A Pior Hiperinflação da História Aconteceu na Hungria

A maior crise inflacionária já registrada ocorreu na Hungria, logo após o fim da Segunda Guerra Mundial. Na época, o país enfrentava um colapso econômico sem precedentes, e a moeda local, o pengő, perdeu completamente seu valor. Em 1946, a inflação atingiu níveis inimagináveis: uma taxa mensal de 41,9 quadrilhões por cento.

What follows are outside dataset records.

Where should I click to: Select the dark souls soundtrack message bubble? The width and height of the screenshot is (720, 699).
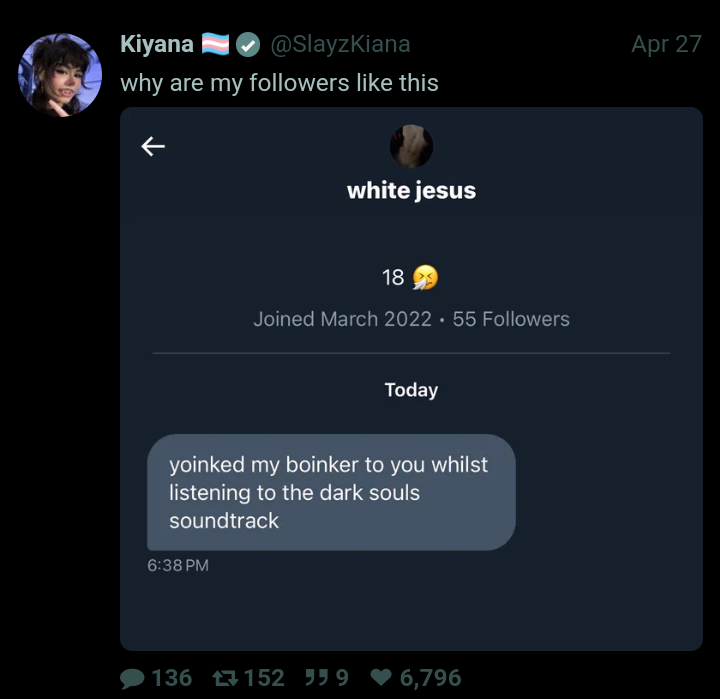[330, 492]
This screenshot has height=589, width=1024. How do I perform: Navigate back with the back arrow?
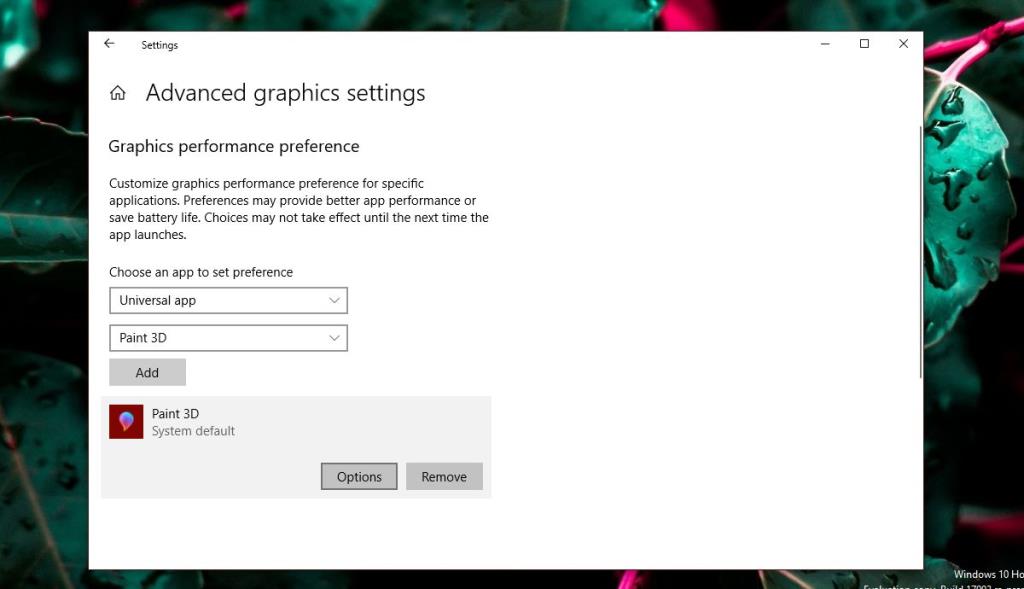(x=109, y=44)
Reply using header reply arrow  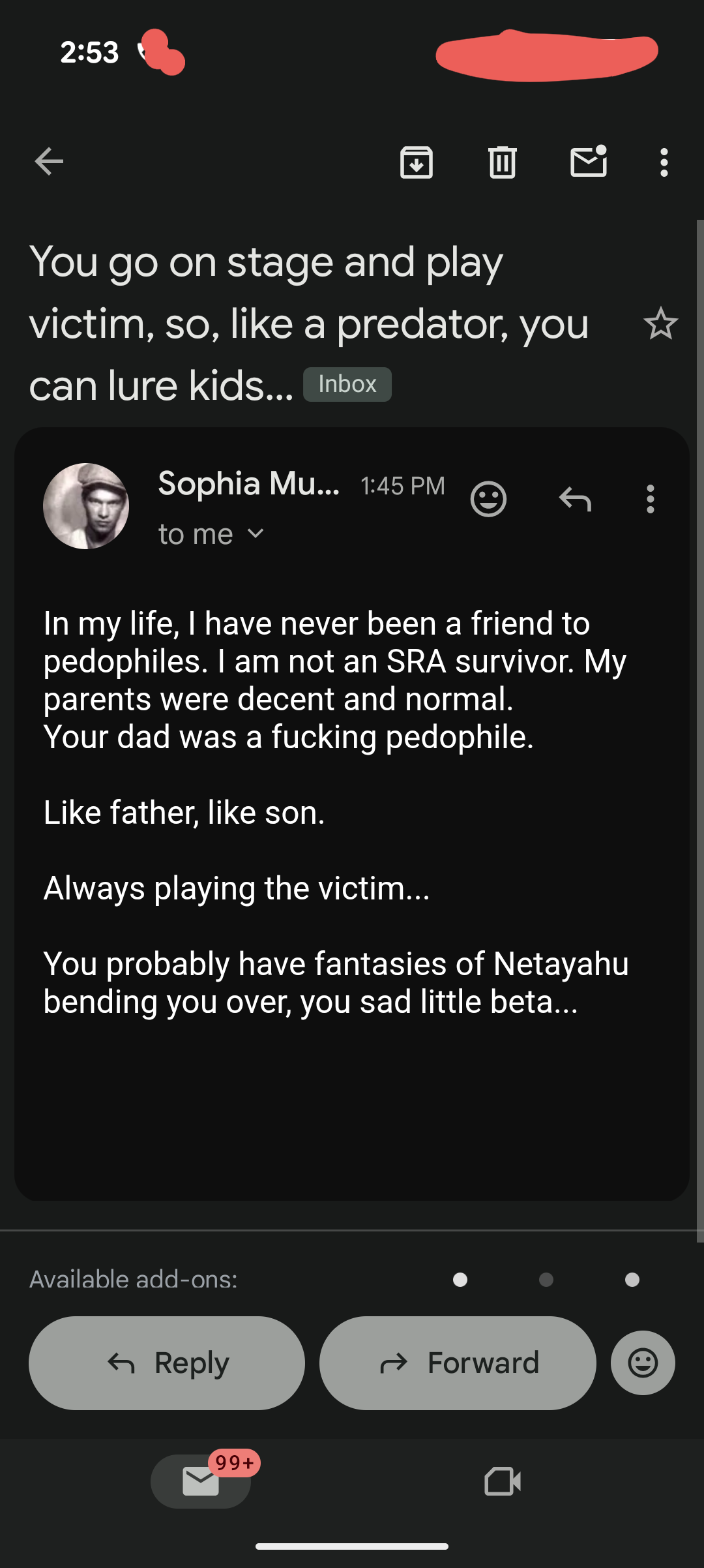click(x=575, y=499)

Isso quer dizer que os preços dobravam a cada 15 horas, ou cerca de 207% por dia. Em termos práticos, o dinheiro se tornava inútil em questão de horas. Um pão que custava 1 pengő pela manhã podia valer bilhões à noite. Para lidar com isso, foram criadas cédulas com zeros em profusão — chegou-se a imprimir notas de 100 quintilhões de pengő. Algumas pessoas chegaram a usar carrinhos de mão para transportar o dinheiro necessário para comprar pão ou pagar o aluguel.

Para conter a crise, a Hungria precisou abandonar completamente o pengő e criar uma nova moeda, o forint, que ainda é usada hoje. O episódio serve como um exemplo extremo do que acontece quando uma moeda perde totalmente a confiança do povo e do sistema financeiro.

Embora outros países, como a Alemanha nos anos 1920 ou mais recentemente o Zimbábue e a Venezuela, também tenham enfrentado hiperinflação, nenhum superou os níveis registrados na Hungria em 1946. É um lembrete histórico de como a estabilidade monetária é frágil e depende diretamente da gestão responsável do governo e da economia. Até hoje, esse caso é estudado por economistas como o maior colapso inflacionário da humanidade.